Riporto qui le parole di don Carlo Gnocchi, scritte in “Cristo con gli alpini”, che io trovo di critica per la Chiesa del suo tempo e che ritengo molto valide ancora oggi.
“Da due anni sono cappellano militare, ma donde viene alla mia vita spirituale questo senso tutto nuovo e originale di pienezza, di dilatazione e di gioia, ordinata e virile che erompe dalle mie profondità, anche nelle inevitabili angustie dell’ora e tra gli spettacoli più angosciosi della guerra?

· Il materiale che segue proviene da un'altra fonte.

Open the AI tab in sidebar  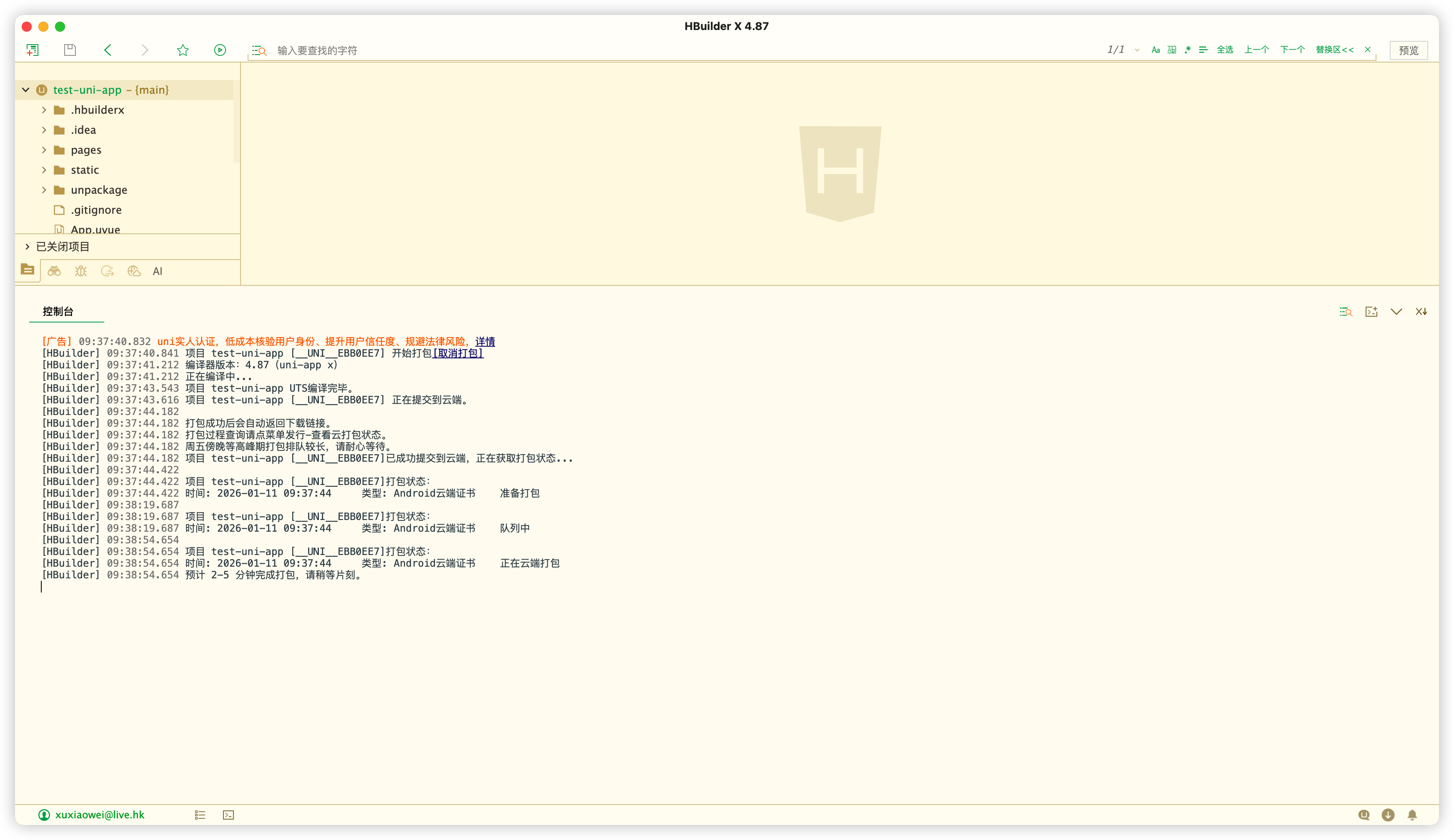point(158,272)
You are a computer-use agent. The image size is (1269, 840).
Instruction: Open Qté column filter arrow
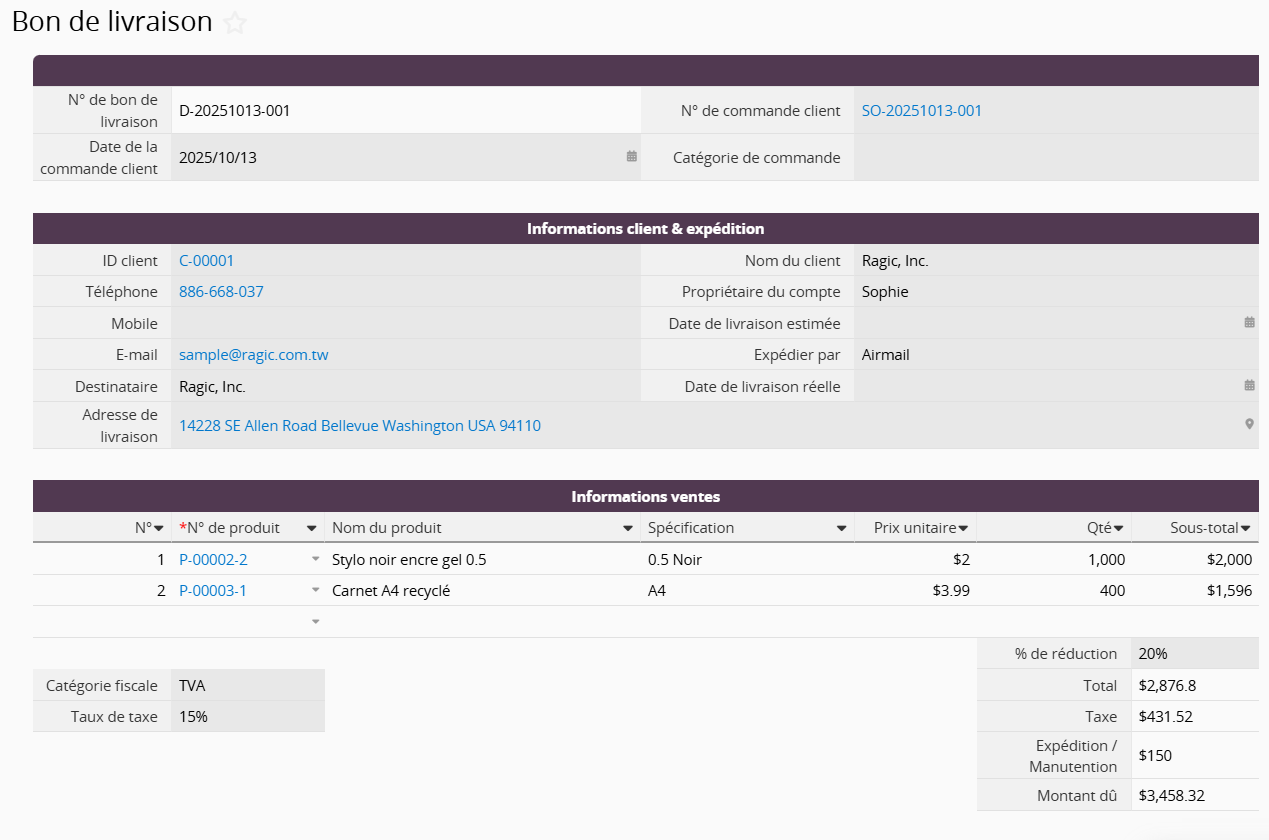click(1118, 528)
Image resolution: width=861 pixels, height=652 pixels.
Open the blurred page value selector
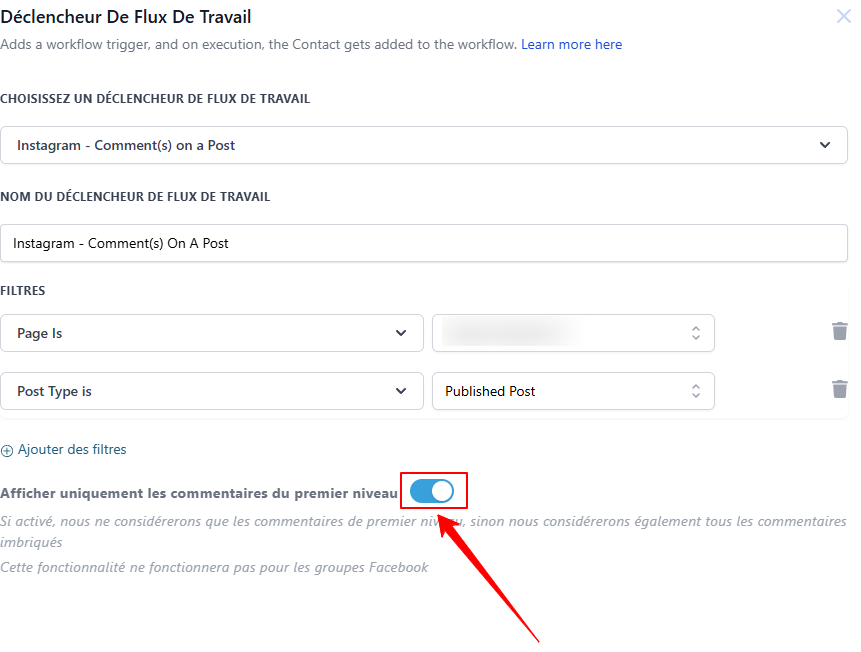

Perché altri Cappellani hanno confessato, come me, che la vita militare ha segnato una generosa rinnovazione del loro sacerdozio? […..] Qui invece si tratta di un fatto estremamente personale, di una realtà interiore mai prima d’ora sperimentata, di una nuova e felice dimensione dello spirito che riguarda la mia personalità e quella soltanto. Qualche cosa che nasce dall’immissione profonda dell’individuo nella massa, della consunstanzialità dell’uomo con la tragedia del suo tempo e con la stretta consaguineità con quelli che ne sono i protagonisti più diretti: i combattenti. È il sentirsi efficacemente e sperimentalmente irradiati nella storia, fatti carne e sangue con la propria gente, attori di primo piano in questo dramma immane che dà allo spirito questa pienezza vitale, questa socialità gioiosa e questa coralità immensa. La vita ordinaria del sacerdote può nascondere l’ambigua e difficile tentazione di segregarsi dalla massa, nell’intento di elevarsi, può creare lentamente diaframmi opachi tra lui e il popolo, e stabilire alla fine, negli spiriti meno vigili e meno vasti uno stato di splendido isolamento.”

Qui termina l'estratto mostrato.